_Exercise_: Repeat precisely the span of lines below that opens with the line containing "You are a computer-use" and closes with the line containing "Instruction: Open the Data Storage help icon", both included.

_Excerpted data_:
━━━
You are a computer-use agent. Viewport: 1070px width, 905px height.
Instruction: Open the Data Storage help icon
━━━
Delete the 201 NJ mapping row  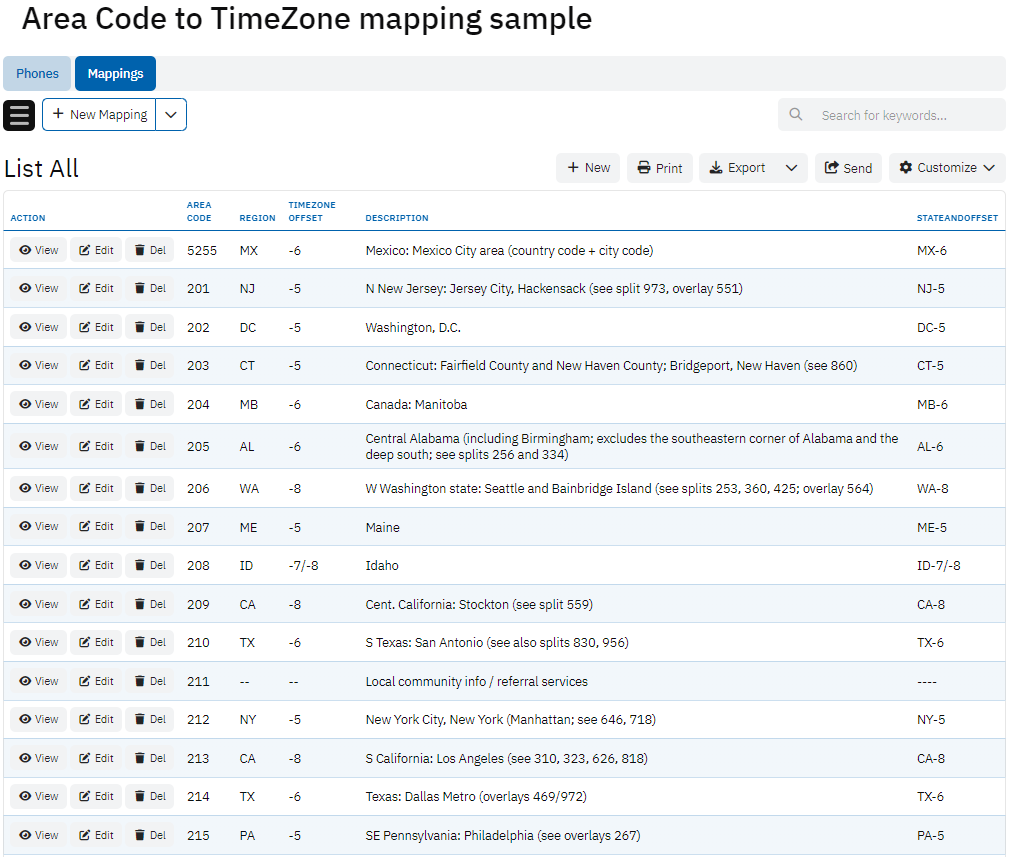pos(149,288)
━━━
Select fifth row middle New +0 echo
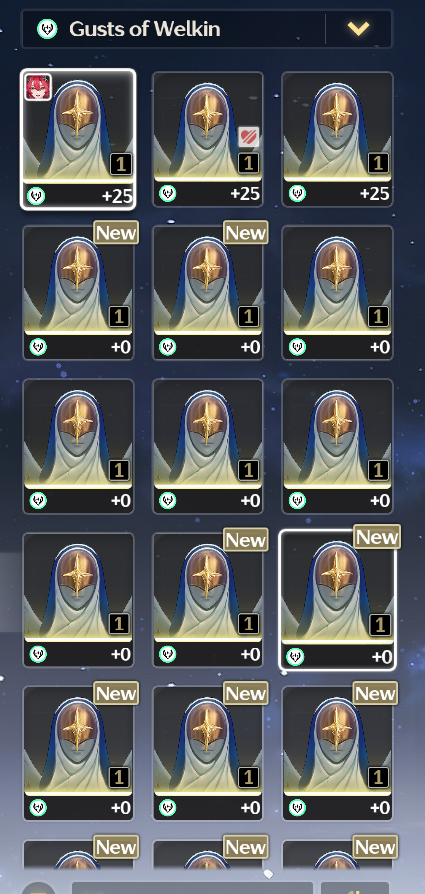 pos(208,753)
━━━
_Result of this exercise_:
You are a computer-use agent. Viewport: 1070px width, 905px height.
Instruction: Open the Data Storage help icon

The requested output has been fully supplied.